The exercise:
Set down every line of the items below word for word, omitting the pictures.

Raw data:
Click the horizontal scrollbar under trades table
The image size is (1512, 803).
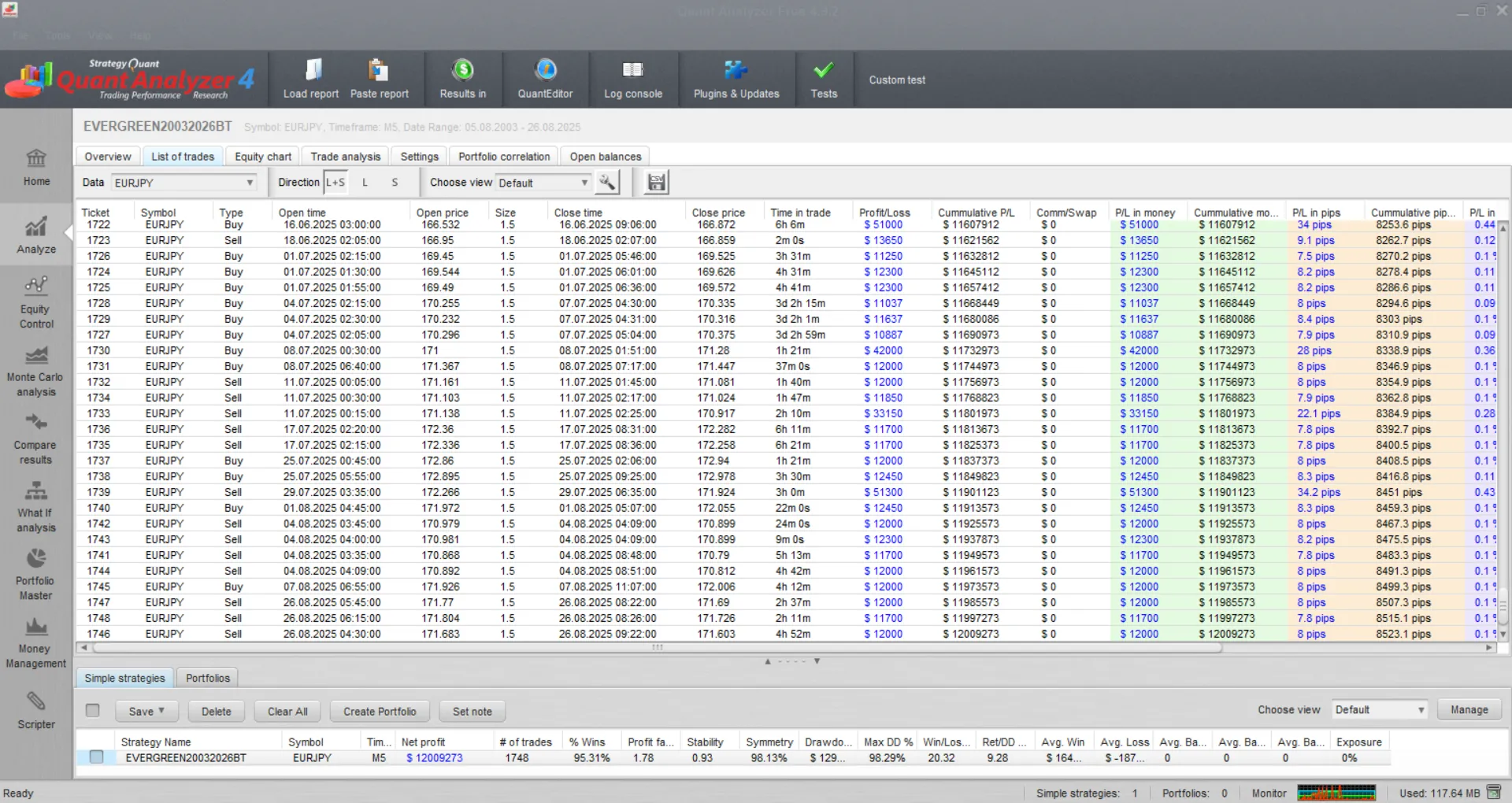pyautogui.click(x=657, y=648)
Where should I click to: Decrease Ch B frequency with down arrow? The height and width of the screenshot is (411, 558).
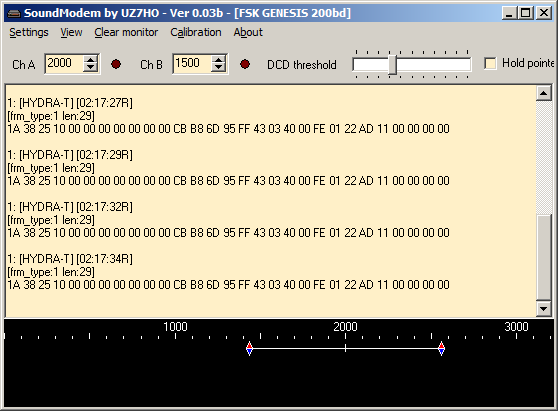point(219,68)
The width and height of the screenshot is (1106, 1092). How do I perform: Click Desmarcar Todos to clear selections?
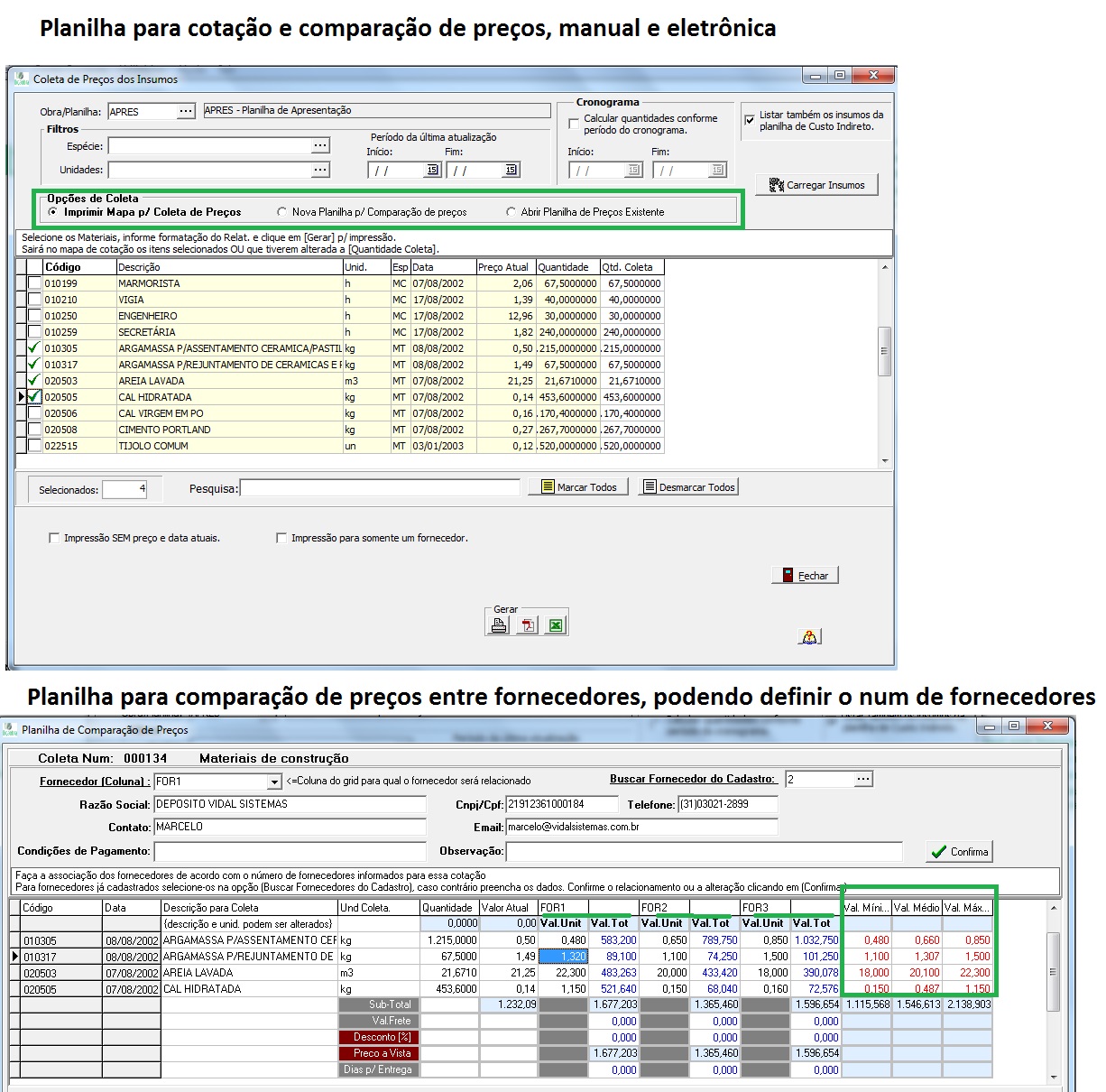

Exercise answer:
Click the horizontal scrollbar under trades table
The image size is (1512, 803).
pyautogui.click(x=657, y=648)
Where should I click to: Decrease Ch B frequency with down arrow? The height and width of the screenshot is (411, 558).
point(219,68)
The width and height of the screenshot is (1106, 1092). How do I perform: Click Desmarcar Todos to clear selections?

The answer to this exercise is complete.